Victoria Azad: The Islamic Republic is without doubt facing the deepest structural crisis it has experienced since 1979. The geographic spread of the protests, their continuity, and the participation of different layers of society clearly demonstrate that the regime’s political legitimacy has completely collapsed. For many years now, the majority of Iranian society has lost any hope of reform from within this system.
However, the collapse of an authoritarian regime does not occur simply as a result of street protests. What brings a regime down is the combination of a nationwide uprising, nationwide strikes, the full breakdown of the military and security apparatus, and the emergence of a credible alternative force of governance. Historical experience shows that three key components have not yet been fully realized in Iran, although they may materialize in the near future.
Dictators fall when they lose control

First, coordinated nationwide strikes, particularly in vital and strategic sectors of the economy such as oil, gas, petrochemicals, transportation, and heavy industry. Protest without economic paralysis severely weakens the regime morally and economically, but it does not deprive it of its operational capacity or its ability to repress. These strikes have been underway for more than thirteen days, but they have not yet entered their decisive phase. Oil is still being produced for export, truck drivers have not yet fully joined the movement, and large parts of the industrial sector remain active. Bazaar strikes are extremely important, but they must expand into higher and more strategic levels of the economy.
Second, the creation of deep fractures within the ruling system, especially among the security and repressive forces. Authoritarian regimes usually do not fall solely because of popular uprisings, but when—alongside mass protests—the apparatus of repression becomes internally unstable, excessively costly, and unsustainable. Defections are happening rapidly, but there is still some distance to go before weapons are laid down. Protests and acts of resistance undoubtedly shorten this timeline and are highly effective. However, for a decisive victory, millions must take to the streets; tens of thousands are not enough.
Third, the existence of a credible framework for political transition that reassures society, minorities, and the international community that a viable alternative force of governance exists.
At present, there is significant media exaggeration surrounding the idea of an “imminent collapse.” But without nationwide strikes in key economic sectors, the collapse of the regime will be difficult.
External threats—unless they are translated into concrete action rather than rhetoric—will not meaningfully contribute to the fall of the government.
Dictators fall when they completely lose money, control, and the loyalty of their followers—not because of rumours, media-imposed deadlines, or emotionally driven social-media scenarios.

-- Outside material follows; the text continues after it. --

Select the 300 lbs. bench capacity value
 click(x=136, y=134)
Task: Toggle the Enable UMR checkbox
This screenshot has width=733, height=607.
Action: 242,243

H.N.G.: Why is the name Reza Pahlavi mentioned as a leader in some videos, and why do no other figures appear as prominently?
Victoria Azad: In parts of Asian and Middle Eastern societies, especially during periods of social and political instability, there is a growing tendency to seek refuge in individuals. In such moments, societies turn to symbols rather than to genuine, program-driven leadership.
Today, Reza Pahlavi is, for some Iranians, less a political symbol or national leader than a representation of “what the Islamic Republic is not.” For others, however, he and his movement are seen as the other side of the same coin as the Islamic Republic—two oppressive symbols, Sheikh and Shah alike.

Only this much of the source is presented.